Task to complete. Repeat the records in full, exactly.

== Records supplied ==

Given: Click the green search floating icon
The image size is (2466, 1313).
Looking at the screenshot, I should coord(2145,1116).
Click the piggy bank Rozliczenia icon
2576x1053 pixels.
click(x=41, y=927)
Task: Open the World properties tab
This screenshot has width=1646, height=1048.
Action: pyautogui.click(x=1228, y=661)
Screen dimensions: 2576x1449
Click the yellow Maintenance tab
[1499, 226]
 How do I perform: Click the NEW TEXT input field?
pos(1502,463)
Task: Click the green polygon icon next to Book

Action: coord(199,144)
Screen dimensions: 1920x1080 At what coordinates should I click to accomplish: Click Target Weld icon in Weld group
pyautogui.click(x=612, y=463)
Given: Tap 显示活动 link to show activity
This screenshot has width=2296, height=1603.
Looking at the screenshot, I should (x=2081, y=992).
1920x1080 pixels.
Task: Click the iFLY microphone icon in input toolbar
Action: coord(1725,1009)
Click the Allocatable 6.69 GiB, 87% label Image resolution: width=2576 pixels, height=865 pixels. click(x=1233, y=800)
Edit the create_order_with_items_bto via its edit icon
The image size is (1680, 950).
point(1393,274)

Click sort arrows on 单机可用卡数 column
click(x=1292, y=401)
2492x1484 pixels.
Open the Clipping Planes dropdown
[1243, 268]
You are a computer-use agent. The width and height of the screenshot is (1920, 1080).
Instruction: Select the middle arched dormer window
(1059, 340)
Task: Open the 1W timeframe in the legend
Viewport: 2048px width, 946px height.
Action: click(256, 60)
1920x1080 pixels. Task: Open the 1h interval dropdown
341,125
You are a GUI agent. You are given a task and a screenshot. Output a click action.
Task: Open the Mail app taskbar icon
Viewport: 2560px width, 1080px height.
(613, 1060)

===

Response area.
Given: Click the green search floating icon
The image size is (2466, 1313).
Looking at the screenshot, I should coord(2145,1116).
Click the piggy bank Rozliczenia icon
2576x1053 pixels.
click(x=41, y=927)
Task: Open the World properties tab
This screenshot has width=1646, height=1048.
Action: pyautogui.click(x=1228, y=661)
Screen dimensions: 2576x1449
Click the yellow Maintenance tab
[1499, 226]
 How do I perform: Click the NEW TEXT input field?
pos(1502,463)
Task: Click the green polygon icon next to Book

Action: coord(199,144)
Screen dimensions: 1920x1080 At what coordinates should I click to accomplish: Click Target Weld icon in Weld group
pyautogui.click(x=612, y=463)
Given: Tap 显示活动 link to show activity
This screenshot has width=2296, height=1603.
Looking at the screenshot, I should (x=2081, y=992).
1920x1080 pixels.
Task: Click the iFLY microphone icon in input toolbar
Action: coord(1725,1009)
Click the Allocatable 6.69 GiB, 87% label Image resolution: width=2576 pixels, height=865 pixels. click(x=1233, y=800)
Edit the create_order_with_items_bto via its edit icon
The image size is (1680, 950).
point(1393,274)

Click sort arrows on 单机可用卡数 column
click(x=1292, y=401)
2492x1484 pixels.
Open the Clipping Planes dropdown
[1243, 268]
You are a computer-use agent. The width and height of the screenshot is (1920, 1080).
Instruction: Select the middle arched dormer window
(1059, 340)
Task: Open the 1W timeframe in the legend
Viewport: 2048px width, 946px height.
Action: click(256, 60)
1920x1080 pixels. Task: Open the 1h interval dropdown
341,125
You are a GUI agent. You are given a task and a screenshot. Output a click action.
Task: Open the Mail app taskbar icon
Viewport: 2560px width, 1080px height.
(613, 1060)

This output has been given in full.